**Action item**
Return the records word for word. Pictures do not belong in the copy.

**Source information**

- Opening Delimiter -

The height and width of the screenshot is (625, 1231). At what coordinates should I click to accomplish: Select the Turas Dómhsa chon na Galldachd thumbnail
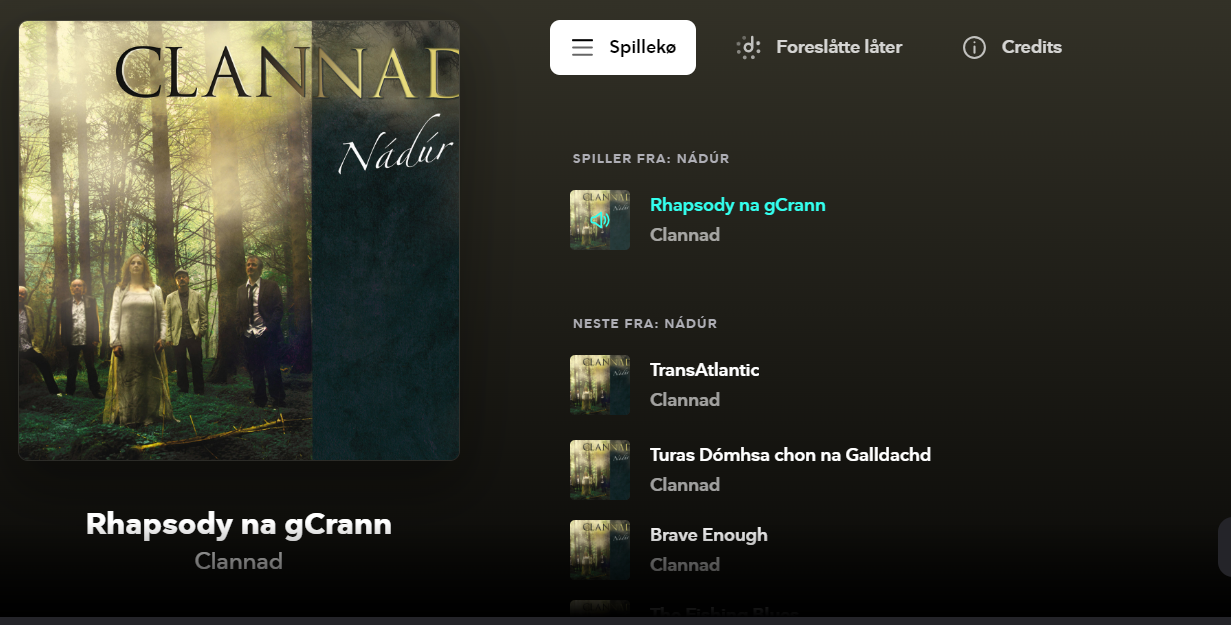point(600,470)
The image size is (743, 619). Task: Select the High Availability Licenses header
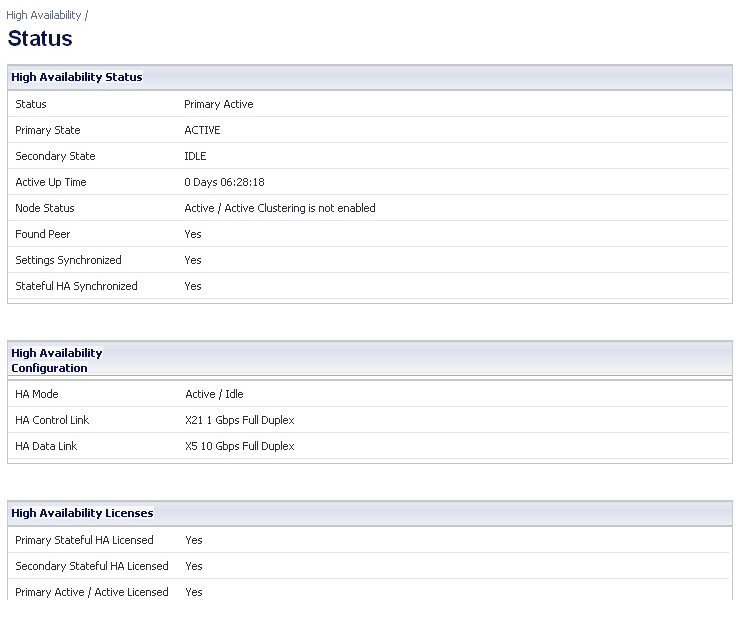(82, 513)
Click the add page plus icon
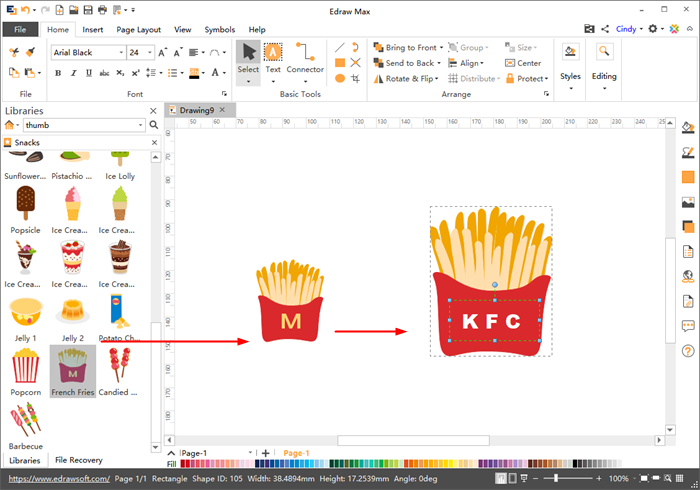The height and width of the screenshot is (490, 700). 265,453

- Closing Delimiter -

**Response to the task**
The height and width of the screenshot is (625, 1231). At what coordinates should I click to accomplish: Select the Turas Dómhsa chon na Galldachd thumbnail
point(600,470)
The image size is (743, 619). Task: Select the High Availability Licenses header
(82, 513)
Click the add page plus icon
The height and width of the screenshot is (490, 700). 265,453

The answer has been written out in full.